XPT can lead to immunity or tolerance, with the specific outcome thought to be determined by the state of the DC, as discussed above. This too has the potential to be exploited for therapeutic benefit. Antigen formulations should be able to be developed with appropriate immunostimulatory components, such as DAMPs or PAMPs, which would result in more robust immunity. Antigen formulations might also be designed that would result in tolerance (220). If the latter was achieved, it could potentially be useful for preventing or treating autoimmune disease or transplantation rejection.

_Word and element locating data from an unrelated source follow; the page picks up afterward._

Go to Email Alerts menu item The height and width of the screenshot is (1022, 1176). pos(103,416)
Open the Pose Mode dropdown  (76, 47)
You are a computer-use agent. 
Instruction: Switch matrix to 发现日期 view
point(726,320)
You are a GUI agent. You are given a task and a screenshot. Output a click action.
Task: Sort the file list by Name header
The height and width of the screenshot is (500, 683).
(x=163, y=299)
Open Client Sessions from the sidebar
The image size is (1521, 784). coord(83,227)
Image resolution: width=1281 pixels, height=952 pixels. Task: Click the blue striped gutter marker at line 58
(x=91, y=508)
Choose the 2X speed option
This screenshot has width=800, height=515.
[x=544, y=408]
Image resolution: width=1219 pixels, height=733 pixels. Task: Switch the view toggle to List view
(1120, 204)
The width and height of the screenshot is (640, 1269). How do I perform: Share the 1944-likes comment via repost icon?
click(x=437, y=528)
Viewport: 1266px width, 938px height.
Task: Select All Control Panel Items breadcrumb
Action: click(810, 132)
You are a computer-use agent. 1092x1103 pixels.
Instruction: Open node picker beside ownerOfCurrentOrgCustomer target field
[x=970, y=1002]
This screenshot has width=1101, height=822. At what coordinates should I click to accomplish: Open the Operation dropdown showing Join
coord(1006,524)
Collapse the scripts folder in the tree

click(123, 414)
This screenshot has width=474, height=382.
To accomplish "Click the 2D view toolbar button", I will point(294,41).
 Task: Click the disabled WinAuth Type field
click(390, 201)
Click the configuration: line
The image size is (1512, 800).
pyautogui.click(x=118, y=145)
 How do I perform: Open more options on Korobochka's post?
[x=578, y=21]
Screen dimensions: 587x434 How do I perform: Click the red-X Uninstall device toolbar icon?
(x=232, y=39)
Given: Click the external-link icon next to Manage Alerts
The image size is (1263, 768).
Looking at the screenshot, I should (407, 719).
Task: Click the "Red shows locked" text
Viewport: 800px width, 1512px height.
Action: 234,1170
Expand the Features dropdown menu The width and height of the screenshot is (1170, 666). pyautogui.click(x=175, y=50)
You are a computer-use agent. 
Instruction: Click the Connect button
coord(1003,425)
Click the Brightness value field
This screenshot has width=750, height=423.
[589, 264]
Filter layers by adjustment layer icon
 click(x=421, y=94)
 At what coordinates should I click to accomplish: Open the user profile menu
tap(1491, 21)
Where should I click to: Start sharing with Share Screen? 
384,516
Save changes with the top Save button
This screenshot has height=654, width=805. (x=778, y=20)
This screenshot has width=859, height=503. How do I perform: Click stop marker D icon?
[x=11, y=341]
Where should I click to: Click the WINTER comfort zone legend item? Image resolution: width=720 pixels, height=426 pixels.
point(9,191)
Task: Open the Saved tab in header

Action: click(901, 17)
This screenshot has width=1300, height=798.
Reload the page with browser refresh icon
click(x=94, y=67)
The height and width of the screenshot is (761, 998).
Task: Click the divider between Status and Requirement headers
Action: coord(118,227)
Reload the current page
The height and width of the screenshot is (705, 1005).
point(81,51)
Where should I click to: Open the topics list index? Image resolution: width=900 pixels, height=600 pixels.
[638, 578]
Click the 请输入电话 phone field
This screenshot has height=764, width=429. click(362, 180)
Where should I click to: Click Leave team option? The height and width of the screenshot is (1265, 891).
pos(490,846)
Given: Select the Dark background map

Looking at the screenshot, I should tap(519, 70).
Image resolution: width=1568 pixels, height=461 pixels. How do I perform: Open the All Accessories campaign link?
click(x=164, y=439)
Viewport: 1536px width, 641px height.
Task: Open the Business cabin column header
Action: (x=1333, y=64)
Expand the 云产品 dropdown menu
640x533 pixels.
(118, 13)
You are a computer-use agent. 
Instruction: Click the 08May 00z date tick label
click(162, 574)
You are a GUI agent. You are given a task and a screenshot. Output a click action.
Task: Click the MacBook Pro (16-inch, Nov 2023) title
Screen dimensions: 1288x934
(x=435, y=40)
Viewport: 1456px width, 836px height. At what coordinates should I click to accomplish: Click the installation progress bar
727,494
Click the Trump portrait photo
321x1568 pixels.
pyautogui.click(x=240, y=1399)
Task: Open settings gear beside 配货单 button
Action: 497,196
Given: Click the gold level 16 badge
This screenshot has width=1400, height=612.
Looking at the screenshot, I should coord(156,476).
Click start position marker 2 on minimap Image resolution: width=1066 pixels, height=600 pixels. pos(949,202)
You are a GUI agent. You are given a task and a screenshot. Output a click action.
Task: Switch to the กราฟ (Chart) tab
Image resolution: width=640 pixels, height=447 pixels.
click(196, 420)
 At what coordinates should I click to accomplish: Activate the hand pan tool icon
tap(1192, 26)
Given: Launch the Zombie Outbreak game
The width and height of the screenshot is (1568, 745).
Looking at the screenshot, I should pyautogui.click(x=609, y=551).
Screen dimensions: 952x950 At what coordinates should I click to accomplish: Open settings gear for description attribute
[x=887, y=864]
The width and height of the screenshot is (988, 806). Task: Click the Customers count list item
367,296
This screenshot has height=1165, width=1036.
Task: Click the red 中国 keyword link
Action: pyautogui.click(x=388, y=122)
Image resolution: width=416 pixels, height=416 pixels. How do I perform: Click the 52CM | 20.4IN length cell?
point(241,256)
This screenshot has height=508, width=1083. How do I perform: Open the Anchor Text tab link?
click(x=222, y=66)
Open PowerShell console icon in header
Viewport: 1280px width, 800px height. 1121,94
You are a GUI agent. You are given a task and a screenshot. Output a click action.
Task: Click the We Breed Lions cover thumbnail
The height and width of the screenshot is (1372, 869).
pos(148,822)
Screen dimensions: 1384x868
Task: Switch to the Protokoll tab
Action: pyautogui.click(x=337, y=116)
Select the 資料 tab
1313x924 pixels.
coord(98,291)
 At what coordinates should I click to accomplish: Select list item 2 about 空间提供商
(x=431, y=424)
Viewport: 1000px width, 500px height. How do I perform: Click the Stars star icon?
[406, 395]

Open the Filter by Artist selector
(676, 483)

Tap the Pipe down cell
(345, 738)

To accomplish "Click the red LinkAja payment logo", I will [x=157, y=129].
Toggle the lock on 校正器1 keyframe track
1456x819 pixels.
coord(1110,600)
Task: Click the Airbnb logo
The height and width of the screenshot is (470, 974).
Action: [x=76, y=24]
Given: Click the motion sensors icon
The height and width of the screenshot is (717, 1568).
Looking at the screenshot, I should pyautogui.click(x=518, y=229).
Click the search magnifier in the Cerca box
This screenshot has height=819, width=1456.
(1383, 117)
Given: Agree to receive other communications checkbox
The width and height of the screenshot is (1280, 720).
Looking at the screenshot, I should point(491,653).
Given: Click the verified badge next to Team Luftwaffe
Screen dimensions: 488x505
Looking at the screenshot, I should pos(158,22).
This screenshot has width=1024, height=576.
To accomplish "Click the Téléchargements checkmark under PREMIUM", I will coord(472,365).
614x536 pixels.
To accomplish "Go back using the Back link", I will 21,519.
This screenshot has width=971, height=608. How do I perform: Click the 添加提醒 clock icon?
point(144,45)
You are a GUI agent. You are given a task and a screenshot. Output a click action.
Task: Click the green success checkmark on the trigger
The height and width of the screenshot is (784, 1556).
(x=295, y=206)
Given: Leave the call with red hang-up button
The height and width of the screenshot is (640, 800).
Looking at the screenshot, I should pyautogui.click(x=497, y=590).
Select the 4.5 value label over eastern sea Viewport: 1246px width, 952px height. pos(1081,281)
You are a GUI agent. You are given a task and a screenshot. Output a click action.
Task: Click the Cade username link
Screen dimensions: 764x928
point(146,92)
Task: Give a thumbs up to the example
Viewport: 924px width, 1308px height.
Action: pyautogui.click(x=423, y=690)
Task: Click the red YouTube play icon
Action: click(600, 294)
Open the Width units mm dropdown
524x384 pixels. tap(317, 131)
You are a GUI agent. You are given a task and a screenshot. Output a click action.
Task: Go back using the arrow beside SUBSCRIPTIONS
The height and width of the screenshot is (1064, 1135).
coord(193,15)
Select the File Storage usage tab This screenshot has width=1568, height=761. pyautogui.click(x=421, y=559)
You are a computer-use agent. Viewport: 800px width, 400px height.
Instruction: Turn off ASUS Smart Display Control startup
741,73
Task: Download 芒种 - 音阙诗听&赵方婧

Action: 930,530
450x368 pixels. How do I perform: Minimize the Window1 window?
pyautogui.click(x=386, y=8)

Some existing therapeutics may inhibit XPT by affecting phagosomal proteolysis (221, 222). Moreover, since XPT may have some unique components that are not shared with the endogenous MHC I pathway or the MHC II pathway, it may be possible to develop other inhibitors that selectively block XPT. Such inhibitors could block sensitization of a host and conceivably be useful in some clinical situations, such as transplantation.

Conclusion

Over the past 25 years since the discovery of XPT, the field has learned much about this process, and yet there is still much that is unknown. We know that XPT plays key roles in the generation of immunity and potentially tolerance in many situations, but elucidating the full extent of its roles requires better in vivo models. Studies into the underlying mechanisms of this unique antigen presentation pathway have revealed fascinating cell biology, and yet we still don’t understand these processes fully, nor do we have a clear picture of the key XPT pathways in many situations. There is also potential to exploit this pathway for novel therapies that is as yet untapped. We should anticipate that new pieces of the puzzle will continue to be discovered and tools developed that will help us fill in the gaps in understanding and manipulating this interesting and important process.